Slow food, small data
Posted on 13 December 2011 by Chris
I recently spoke at the New Zealand National Digital Forum (view on Slideshare). This blog post covers some of the things I discussed.
In August, Max Ogden, an American developer and open web advocate, tweeted this: "I would love for 'small data' to be the 'slow food' of the internet".
At the time I thought, "Right on. That’s a really interesting idea." Then I did what most of us do on Twitter when we see something poignant. I re-tweeted it, I even favourited it … and then I forgot all about it. A month later I watched Candy Elsmore's video entry to Mix & Mash, "A Grand Mother". The tweet and the remix seemed related somehow.

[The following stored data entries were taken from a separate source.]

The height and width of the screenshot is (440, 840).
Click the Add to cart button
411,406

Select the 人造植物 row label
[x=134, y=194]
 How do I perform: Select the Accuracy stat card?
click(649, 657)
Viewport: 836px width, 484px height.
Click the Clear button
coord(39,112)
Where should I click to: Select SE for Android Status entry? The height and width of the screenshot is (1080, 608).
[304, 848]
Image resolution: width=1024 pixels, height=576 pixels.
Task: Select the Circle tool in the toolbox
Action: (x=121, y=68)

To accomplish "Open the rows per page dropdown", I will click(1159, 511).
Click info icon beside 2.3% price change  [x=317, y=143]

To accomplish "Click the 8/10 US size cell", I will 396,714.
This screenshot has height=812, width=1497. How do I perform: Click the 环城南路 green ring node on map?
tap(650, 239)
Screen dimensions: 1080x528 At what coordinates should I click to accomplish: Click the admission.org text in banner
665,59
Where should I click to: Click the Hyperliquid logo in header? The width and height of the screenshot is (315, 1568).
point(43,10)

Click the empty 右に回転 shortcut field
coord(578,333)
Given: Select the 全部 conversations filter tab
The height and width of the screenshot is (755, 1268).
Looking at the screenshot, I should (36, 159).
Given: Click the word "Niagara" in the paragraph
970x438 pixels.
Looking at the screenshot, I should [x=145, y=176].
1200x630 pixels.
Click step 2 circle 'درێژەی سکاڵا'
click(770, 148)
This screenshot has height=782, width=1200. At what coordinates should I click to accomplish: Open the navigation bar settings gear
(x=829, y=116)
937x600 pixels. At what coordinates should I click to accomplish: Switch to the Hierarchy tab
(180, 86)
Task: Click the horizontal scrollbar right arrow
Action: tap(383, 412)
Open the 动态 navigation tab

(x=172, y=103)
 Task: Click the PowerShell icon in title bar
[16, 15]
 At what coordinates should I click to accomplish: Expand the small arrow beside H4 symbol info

As I watched Elsmore's video, Ogden's tweet began making a strange sort of sense. In the context of DigitalNZ, I began thinking that small data might refer to intimate, hand-picked collections of photographs, audio, newspaper articles, and video. There are parallels between the values of the slow food movement and the acts of creating, curating and sharing personal datasets. I am not sure that this is what Max meant, but this is how I have come to understand the relationship between small data and slow food.
Touching history
Slow food is about preserving and promoting traditional food products, often through the formation of seed banks to preserve heirloom varieties. There are ways of preparing food that have been handed down for generations and there is something special about old varieties of fruits and vegetables that makes people want to continue growing them. To take part in these practices is to touch history. Similarly, small data is frequently motivated by the desire to hold onto and share special things from the past. We need better tools for curating, contextualising and sharing these treasures.
Place matters
Slow food also celebrates local cuisine within regions. It embodies a notion that place matters. Although many large datasets have a geographic dimension, their very comprehensiveness dilutes their ability to represent place. A layer of Picasa images draped over a Google map gives clues into the structure of geographic space but it is largely silent on the nature of our subjective experiences. One way to represent our understandings of place is to focus and edit. Instead of showing everything all at once, you convey a sense of place by concentrating on the small set of things that matter and weaving them together into a coherent visual narrative. If big data is a mind-boggling layer of zoomable thumbnails spread across a global interactive map, small data is a cork board pinned with photographs from our trip to Takou Bay.
DIY processing
Slow food often involves organising small-scale processing. Doing it yourself is empowering. There is just you, your tools and a vision. In an age when we angst over how to make sense of an ever-increasing deluge of data, working with a small dataset can be liberating. Candy Elsmore's remix worked with a data set so small that she could print the individual items on pieces of paper and arrange them on a table by hand. The scale of the data enabled her to devise her own methods and tools that. Working with large data in unconventional ways requires specialist technical knowledge; small data is democratic.
None of this is to imply that we should turn our backs on big data. DigitalNZ currently indexes 27 million items and that number is growing by the day. Instead consider this a gentle reminder that we should enable people to work with the small and intimate alongside the large and comprehensive. Big and small data require different approaches. We should make sure that we collectively providing tools that can support both.